Share This Article
War, Geopolitics and Economic Instability
In the 21st century, wars are not merely humanitarian tragedies and political crises: they are also powerful economic shocks capable of influencing financial markets, energy prices and investment strategies.
In a globalised and interconnected economy, even a regional conflict can have global repercussions, affecting:
- inflation
- international trade
- financial stability
- global economic growth
Economists define this phenomenon as geopolitical risk, meaning the economic uncertainty generated by rising military tension.
Most common economic effects
- sell-offs of risky assets
- increased stock market volatility
- shifts toward safe-haven assets such as gold and government bonds
- a slowdown in international investments
- fluctuations in the prices of oil, gas and commodities
These are often accompanied by:
- rising energy inflation
- higher interest rates
- disruptions to supply chains
- currency depreciation in the countries involved
- slower global growth
For this reason, geopolitics has become central to global economic analysis today.
A World Increasingly Shaped by Conflict
In recent years, the international system has shown growing instability. Conflicts and geopolitical tension rapidly influence global financial markets.
Key areas of tension include:
- Eastern Europe: the war between Russia and Ukraine
- Middle East: tension between Iran, Israel and Western powers
- Africa: instability in the Sahel, Sudan and Ethiopia
- Asia: tension in the South China Sea and the China–Taiwan rivalry
Stock markets, energy prices and interest rates can change direction within days, triggering a chain reactions of economic effects.
How Wars Affect Financial Markets
1. Increased stock market volatility
At the outbreak of a major conflict, investors reduce risk exposure. Markets often react with initial declines followed by a period of stabilisation.
2. Rising energy and commodity prices
Conflicts involving strategic regions directly affect:
- oil
- natural gas
- wheat
- industrial metals
Supply disruptions can cause global price increases.
3. Inflationary pressures
Rising energy costs are passed on to manufacturing and transport, fuelling inflation. Central banks often respond by raising interest rates.
4. Impact on currencies and bonds
During geopolitical crises, investors favour economies that are perceived to be more stable, influencing:
- exchange rates
- bond markets
- international capital flows
Economic Sectors: Winners and Losers
Wars do not affect all sectors equally.
Sectors hardest hit
- tourism and transport
- manufacturing industry
- global technology
- international trade
These sectors heavily depend on geopolitical stability.
Sectors that may benefit from crises
- energy (oil and gas)
- defence and military industry
- commodities
- gold and safe-haven assets
During periods of global tension, interest in energy and defence companies often increases.
War and Global Macroeconomics
According to many economists, conflicts represent one of the main external shocks to the global economy.
Energy Shock
Many wars involve regions rich in strategic resources:
- Middle East: oil
- Russia: oil and gas
- Ukraine: wheat and fertilisers
A significant increase in energy prices can accelerate global inflation.
Financial Instability
During crises, stress indicators often increase, such as:
- the VIX index
- government bond spreads
- demand for safe-haven assets
A slowdown in growth
Wars disrupt trade and foreign investments, slowing down the global economy.

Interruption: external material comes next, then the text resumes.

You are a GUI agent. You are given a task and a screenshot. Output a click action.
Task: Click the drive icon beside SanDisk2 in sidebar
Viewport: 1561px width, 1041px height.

The War in Ukraine: A Global Economic Shock
The conflict between Russia and Ukraine, which began in 2022, is one of the most significant geopolitical events to have affected global economy in recent times.
Impact on energy
- sharp increase in gas prices in Europe
- diversification of energy sources
- acceleration of investments in renewable energy
- greater focus on energy security
Impact on markets
- increased military spending in NATO countries
- reorganisation of global supply chains
- greater weight of geopolitical factors in investment decisions
Global effects
- rise in cereal prices
- increase in the cost of fertilisers
- regional food crises
- new international geopolitical balances
The Middle East and the Risk of an Oil Shock
Market attention is currently focused on the Middle East, particularly the Strait of Hormuz, a strategic route through which around 20% of global oil supply passes.
A potential disruption could trigger a global energy shock, with significant repercussions for inflation and economic growth.
Recent Effects on Financial Markets
Geopolitical tension has already produced clear signals.
Capital flows
- outflows from global equity funds
- increased investments in cash and short-term bonds
Volatility
Volatility indices have recorded high levels, indicating significant financial uncertainty.
Inflation
Rising energy prices risk slowing down the global disinflation process.
Conclusion
Modern wars are fought not only on the military front but also on the economic and financial ones.
In an interconnected global system, any conflict can rapidly affect:
- financial markets
- energy prices
- international trade
- monetary policies
The war in Ukraine has demonstrated how a regional conflict can turn into a global economic shock, while tension in the Middle East highlights the vulnerability of markets to geopolitical risks.
Understanding the link between geopolitics and the economy is now essential for interpreting market dynamics and future economic prospects.